┌─ GIVEN RECORDS
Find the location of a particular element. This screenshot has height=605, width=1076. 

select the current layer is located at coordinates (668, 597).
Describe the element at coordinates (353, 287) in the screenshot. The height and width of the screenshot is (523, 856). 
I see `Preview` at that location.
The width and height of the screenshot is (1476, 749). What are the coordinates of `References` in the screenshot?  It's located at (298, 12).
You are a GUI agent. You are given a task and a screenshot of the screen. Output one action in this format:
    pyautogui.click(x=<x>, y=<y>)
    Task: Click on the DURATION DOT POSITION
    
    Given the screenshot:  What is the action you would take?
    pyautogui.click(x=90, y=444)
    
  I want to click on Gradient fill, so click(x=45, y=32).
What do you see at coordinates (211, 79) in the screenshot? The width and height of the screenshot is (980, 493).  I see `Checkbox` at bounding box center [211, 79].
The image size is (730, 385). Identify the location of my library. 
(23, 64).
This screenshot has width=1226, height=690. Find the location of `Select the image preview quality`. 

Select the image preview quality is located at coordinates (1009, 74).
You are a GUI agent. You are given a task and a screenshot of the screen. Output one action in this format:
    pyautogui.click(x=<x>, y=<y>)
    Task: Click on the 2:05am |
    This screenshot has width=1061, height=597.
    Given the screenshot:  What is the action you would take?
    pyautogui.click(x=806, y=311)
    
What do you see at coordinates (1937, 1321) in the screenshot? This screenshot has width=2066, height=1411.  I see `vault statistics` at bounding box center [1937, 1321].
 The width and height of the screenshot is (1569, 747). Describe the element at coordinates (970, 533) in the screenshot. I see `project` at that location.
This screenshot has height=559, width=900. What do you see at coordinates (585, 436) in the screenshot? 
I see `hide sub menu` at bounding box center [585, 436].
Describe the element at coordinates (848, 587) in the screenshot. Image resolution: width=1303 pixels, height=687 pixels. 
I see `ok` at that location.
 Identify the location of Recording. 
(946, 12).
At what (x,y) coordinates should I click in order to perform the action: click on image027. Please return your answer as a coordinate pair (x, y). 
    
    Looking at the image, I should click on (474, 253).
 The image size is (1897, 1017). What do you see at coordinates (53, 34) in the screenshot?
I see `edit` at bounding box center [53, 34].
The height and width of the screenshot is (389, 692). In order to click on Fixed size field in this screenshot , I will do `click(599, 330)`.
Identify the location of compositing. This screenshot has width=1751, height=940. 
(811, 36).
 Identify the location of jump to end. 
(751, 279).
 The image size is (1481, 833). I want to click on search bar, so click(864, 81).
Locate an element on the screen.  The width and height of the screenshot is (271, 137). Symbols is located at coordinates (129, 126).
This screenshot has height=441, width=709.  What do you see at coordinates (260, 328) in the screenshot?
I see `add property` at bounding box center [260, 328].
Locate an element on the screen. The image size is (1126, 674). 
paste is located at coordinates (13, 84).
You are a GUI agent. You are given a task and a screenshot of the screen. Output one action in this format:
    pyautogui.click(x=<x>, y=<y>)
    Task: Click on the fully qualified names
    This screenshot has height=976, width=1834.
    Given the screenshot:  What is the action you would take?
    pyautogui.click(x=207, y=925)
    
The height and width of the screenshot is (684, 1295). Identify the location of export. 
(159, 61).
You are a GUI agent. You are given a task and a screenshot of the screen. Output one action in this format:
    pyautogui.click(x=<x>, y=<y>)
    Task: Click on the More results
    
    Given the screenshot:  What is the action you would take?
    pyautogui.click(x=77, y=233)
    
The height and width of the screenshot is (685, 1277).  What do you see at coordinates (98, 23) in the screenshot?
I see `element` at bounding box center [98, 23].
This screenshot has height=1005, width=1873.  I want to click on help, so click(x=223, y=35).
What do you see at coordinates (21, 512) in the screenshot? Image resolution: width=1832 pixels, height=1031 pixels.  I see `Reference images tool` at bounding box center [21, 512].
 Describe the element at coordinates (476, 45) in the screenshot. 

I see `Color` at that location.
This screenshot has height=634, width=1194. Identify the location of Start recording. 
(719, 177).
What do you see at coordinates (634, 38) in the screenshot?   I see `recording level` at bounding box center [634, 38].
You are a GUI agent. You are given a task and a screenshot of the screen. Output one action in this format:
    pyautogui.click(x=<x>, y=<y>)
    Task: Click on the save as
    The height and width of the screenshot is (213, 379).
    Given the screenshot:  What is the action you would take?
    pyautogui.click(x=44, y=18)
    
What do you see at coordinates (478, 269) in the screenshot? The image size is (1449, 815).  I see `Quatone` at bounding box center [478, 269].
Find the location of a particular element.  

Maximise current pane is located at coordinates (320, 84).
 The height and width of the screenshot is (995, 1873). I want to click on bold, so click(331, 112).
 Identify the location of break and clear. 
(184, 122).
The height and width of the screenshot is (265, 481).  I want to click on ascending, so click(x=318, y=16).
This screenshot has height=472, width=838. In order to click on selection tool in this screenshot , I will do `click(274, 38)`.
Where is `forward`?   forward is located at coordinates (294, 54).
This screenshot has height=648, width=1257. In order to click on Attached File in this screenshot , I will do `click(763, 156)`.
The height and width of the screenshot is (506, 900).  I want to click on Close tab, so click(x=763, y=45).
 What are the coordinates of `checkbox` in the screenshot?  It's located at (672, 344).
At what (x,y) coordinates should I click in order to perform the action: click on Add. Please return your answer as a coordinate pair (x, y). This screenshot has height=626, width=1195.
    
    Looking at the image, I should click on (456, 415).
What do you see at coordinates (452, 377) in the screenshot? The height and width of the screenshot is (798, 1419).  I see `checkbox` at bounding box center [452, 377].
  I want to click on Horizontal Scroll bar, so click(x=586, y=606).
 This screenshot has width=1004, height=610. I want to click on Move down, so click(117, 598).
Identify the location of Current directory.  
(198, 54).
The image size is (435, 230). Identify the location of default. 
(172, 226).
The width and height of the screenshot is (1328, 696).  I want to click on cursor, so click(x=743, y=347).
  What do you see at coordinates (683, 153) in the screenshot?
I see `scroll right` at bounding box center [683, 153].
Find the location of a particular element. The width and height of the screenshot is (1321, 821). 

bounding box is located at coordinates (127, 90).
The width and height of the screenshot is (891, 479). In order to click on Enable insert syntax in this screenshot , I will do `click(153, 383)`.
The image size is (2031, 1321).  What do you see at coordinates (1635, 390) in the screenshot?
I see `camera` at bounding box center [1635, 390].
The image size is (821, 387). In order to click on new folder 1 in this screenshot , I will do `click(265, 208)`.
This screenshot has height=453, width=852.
└─
Copy the material above line for line, from the line containing "has height=626, width=1195." down to the line containing "The width and height of the screenshot is (891, 479).", including both of those lines.

At what (x,y) coordinates should I click in order to perform the action: click on Add. Please return your answer as a coordinate pair (x, y). This screenshot has height=626, width=1195.
    
    Looking at the image, I should click on (456, 415).
What do you see at coordinates (452, 377) in the screenshot? The height and width of the screenshot is (798, 1419).  I see `checkbox` at bounding box center [452, 377].
  I want to click on Horizontal Scroll bar, so click(x=586, y=606).
 This screenshot has width=1004, height=610. I want to click on Move down, so click(117, 598).
Identify the location of Current directory.  
(198, 54).
The image size is (435, 230). Identify the location of default. 
(172, 226).
The width and height of the screenshot is (1328, 696).  I want to click on cursor, so click(x=743, y=347).
  What do you see at coordinates (683, 153) in the screenshot?
I see `scroll right` at bounding box center [683, 153].
Find the location of a particular element. The width and height of the screenshot is (1321, 821). 

bounding box is located at coordinates (127, 90).
The width and height of the screenshot is (891, 479). In order to click on Enable insert syntax in this screenshot , I will do `click(153, 383)`.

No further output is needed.